(Extrait fourni)
--------------------

Peut-être faudrait-il tenter une médiation entre les services légistiques de l’Assemblée nationale et ceux du Sénat, leurs avis sur la robustesse juridique du dispositif gouvernemental semblant diverger… En tout état de cause, celui-ci avait passé les fourches caudines des services de l’Assemblée nationale. Quoi qu’il en soit, intégrer les gares routières, considérées en tant qu’entités juridiques et non en tant qu’objets physiques, dans les schémas régionaux de l’intermodalité est la plus sûre manière d’atteindre les objectifs que vous visez, madame Keller.

Mme la présidente. Je mets aux voix l'amendement n° 430.

(L'amendement n'est pas adopté.)

Mme la présidente. La parole est à M. Patrick Abate, pour explication de vote sur l'amendement n° 1041.

M. Patrick Abate. Je note une contradiction : on ne peut pas, d’un côté, afficher l’ambition de développer le transport par autocar, au profit notamment des personnes de condition modeste, et, de l’autre, se satisfaire de l’absence de conventionnement. Dans un souci de cohérence, il convient de prévoir que les gares routières doivent relever de la responsabilité publique.

Mme la présidente. Je mets aux voix l'amendement n° 1041.

(L'amendement n'est pas adopté.)

Mme la présidente. La parole est à M. René-Paul Savary, pour explication de vote sur l'amendement n° 860 rectifié bis.

M. René-Paul Savary. Je soutiens cet amendement, qui vise à répondre aux difficultés que l’on rencontre sur le terrain.

Monsieur le ministre, je ne suis pas sûr que votre texte permettra de régler tous les problèmes, mais il va véritablement dans le bon sens.

À Reims, une station de tramway a été construite à 200 mètres de la gare TGV de Bezannes. Cependant, dans un souci esthétique, celle-ci a été édifiée en hauteur : 200 mètres, ce n’est pas une distance infranchissable, mais, quand le terrain est en pente, cela change complètement la donne…

En matière de développement du transport par autocar, il ne faut surtout pas faire entrer les cars dans les villes ! Les voyageurs doivent être déposés à l’entrée de celles-ci, d’où l’importance d’assurer l’interconnexion avec le tramway.

--------------------

(Matériel)

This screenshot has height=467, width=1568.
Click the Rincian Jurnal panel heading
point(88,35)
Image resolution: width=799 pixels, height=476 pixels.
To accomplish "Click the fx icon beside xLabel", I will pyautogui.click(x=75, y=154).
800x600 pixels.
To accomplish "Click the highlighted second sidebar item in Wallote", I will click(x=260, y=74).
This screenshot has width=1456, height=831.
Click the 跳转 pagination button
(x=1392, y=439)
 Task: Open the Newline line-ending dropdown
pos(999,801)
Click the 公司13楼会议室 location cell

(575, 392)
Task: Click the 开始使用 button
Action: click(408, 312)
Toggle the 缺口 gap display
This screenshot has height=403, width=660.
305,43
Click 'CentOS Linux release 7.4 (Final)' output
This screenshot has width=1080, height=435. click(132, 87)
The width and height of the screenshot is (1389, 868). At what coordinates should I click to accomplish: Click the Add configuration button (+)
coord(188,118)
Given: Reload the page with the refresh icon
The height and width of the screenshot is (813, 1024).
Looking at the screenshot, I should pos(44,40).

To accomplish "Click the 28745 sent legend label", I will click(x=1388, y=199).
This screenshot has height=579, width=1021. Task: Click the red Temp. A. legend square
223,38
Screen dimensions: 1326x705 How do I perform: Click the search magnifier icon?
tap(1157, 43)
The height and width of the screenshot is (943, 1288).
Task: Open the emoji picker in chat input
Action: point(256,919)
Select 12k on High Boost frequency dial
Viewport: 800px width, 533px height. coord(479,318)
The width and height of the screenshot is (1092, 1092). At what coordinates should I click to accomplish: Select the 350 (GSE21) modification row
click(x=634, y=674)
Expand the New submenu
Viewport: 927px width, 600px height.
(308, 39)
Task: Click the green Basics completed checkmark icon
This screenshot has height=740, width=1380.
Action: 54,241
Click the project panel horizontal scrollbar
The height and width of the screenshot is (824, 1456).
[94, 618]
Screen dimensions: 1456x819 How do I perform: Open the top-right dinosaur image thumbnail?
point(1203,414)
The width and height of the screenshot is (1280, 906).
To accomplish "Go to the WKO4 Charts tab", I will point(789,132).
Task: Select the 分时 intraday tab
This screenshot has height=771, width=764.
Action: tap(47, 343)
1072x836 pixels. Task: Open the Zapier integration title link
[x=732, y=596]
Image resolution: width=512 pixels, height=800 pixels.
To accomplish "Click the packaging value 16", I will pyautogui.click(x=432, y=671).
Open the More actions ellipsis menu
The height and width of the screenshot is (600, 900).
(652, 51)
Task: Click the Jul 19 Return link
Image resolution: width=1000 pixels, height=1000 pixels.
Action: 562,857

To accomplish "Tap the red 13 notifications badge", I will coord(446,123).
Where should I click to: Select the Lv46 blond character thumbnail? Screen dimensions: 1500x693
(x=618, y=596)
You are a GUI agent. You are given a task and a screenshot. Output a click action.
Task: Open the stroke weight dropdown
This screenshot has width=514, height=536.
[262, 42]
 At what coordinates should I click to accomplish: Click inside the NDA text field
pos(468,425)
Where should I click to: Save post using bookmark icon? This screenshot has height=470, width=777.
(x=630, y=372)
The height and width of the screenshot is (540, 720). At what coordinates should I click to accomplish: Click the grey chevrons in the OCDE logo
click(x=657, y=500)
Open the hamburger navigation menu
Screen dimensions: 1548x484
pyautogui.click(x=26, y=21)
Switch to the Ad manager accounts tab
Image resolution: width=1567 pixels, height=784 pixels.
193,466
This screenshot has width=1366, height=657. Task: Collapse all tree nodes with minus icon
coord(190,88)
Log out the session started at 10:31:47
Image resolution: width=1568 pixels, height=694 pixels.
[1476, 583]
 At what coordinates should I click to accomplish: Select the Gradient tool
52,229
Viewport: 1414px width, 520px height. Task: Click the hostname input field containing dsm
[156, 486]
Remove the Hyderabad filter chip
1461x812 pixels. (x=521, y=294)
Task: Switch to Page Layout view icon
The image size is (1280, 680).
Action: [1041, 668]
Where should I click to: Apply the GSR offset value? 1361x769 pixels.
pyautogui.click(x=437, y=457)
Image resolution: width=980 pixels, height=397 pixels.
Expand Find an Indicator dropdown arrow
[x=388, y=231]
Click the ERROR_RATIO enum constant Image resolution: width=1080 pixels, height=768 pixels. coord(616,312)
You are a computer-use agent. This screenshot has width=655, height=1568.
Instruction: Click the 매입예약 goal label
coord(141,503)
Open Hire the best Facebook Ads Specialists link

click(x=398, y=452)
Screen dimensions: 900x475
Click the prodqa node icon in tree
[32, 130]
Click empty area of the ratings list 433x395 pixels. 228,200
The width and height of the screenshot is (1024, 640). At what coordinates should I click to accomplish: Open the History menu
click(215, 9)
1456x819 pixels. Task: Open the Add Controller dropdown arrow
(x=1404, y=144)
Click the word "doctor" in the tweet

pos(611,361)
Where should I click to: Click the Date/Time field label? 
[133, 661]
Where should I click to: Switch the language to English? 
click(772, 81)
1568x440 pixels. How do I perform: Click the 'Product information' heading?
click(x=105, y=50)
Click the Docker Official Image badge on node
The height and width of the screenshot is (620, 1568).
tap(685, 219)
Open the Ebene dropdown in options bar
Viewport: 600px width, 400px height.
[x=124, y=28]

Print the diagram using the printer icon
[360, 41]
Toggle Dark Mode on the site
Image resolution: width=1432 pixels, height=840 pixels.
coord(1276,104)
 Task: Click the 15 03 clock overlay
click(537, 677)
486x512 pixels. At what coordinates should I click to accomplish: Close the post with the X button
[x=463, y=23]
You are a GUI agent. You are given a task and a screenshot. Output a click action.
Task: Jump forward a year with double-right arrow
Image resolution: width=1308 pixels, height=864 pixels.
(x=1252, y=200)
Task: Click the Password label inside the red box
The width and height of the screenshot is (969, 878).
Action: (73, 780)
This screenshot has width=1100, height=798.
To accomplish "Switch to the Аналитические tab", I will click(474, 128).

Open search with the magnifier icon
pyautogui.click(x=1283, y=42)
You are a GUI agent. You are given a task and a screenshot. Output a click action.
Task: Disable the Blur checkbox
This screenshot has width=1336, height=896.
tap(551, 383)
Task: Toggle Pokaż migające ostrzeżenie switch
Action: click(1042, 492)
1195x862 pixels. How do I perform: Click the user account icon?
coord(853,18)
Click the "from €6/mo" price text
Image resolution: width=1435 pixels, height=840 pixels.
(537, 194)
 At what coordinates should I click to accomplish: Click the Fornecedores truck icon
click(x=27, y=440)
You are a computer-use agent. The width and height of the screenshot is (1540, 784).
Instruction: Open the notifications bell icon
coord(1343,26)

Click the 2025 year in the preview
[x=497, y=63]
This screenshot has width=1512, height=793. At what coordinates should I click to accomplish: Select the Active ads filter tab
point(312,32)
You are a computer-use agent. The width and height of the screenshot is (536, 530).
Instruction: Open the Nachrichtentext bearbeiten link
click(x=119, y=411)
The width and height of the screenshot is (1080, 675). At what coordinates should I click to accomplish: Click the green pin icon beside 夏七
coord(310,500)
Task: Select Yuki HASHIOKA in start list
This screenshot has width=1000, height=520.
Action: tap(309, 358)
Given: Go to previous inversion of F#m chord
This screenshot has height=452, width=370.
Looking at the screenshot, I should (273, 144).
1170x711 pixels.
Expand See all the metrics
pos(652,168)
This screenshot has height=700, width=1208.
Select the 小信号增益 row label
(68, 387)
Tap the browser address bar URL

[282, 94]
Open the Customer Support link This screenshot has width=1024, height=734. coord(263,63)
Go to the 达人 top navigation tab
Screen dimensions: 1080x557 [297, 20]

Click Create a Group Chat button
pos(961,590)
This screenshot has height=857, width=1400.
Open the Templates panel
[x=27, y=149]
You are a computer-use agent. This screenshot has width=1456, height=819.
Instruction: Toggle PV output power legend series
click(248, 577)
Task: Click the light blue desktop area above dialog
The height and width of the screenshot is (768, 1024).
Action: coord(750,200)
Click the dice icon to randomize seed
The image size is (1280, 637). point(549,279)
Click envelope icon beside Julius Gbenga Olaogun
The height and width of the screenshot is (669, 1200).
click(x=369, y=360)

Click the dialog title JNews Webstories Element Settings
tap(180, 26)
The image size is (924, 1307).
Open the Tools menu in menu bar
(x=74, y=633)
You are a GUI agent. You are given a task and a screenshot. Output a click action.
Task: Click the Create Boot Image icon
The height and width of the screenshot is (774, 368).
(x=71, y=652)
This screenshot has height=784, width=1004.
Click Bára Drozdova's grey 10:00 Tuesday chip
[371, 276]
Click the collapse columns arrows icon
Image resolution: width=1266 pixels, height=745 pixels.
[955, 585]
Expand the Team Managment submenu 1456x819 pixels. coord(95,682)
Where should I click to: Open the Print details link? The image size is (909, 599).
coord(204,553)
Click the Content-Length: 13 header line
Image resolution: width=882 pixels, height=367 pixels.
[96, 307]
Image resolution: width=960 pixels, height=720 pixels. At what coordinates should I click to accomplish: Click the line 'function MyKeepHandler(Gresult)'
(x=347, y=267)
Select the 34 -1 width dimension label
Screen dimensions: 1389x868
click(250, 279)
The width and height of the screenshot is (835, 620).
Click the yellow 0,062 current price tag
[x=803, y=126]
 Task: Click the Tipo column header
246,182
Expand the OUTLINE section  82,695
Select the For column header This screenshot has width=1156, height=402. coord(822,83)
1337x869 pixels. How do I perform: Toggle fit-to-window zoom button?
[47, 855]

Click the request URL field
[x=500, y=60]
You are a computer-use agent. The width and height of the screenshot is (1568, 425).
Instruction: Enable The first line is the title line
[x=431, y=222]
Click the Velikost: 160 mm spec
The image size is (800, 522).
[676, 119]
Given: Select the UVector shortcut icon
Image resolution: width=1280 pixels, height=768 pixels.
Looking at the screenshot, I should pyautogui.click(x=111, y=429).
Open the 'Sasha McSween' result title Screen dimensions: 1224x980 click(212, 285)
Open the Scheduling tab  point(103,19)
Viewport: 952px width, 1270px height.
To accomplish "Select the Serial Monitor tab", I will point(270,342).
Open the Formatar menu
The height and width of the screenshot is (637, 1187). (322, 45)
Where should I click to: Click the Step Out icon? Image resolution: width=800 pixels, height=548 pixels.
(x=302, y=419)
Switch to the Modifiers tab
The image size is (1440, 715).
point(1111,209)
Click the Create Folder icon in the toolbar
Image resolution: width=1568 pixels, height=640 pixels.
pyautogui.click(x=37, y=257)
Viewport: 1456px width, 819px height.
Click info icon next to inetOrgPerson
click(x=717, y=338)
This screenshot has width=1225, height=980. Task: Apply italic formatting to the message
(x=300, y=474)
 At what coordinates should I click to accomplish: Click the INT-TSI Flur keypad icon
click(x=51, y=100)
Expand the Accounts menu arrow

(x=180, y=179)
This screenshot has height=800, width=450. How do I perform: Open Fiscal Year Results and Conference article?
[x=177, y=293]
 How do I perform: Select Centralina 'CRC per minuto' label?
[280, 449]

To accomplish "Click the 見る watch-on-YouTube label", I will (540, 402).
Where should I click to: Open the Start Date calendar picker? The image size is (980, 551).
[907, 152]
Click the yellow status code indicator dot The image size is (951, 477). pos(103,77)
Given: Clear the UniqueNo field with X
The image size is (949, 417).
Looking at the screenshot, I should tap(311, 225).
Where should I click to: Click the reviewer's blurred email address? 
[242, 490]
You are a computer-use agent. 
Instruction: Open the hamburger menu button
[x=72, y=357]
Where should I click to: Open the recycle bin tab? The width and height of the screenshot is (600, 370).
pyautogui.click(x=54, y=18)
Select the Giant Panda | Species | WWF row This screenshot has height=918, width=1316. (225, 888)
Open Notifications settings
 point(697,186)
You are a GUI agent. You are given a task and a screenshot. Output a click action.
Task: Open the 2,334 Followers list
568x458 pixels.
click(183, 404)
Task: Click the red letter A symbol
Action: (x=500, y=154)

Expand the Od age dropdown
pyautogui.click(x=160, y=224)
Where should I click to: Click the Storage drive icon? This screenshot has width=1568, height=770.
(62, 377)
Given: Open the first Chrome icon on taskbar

--------------------

(Consigne)
D'après l'extrait fourni, à quelle distance de la gare TGV de Bezannes la station de tramway de Reims a-t-elle été construite ?

(Réponse)
À 200 mètres.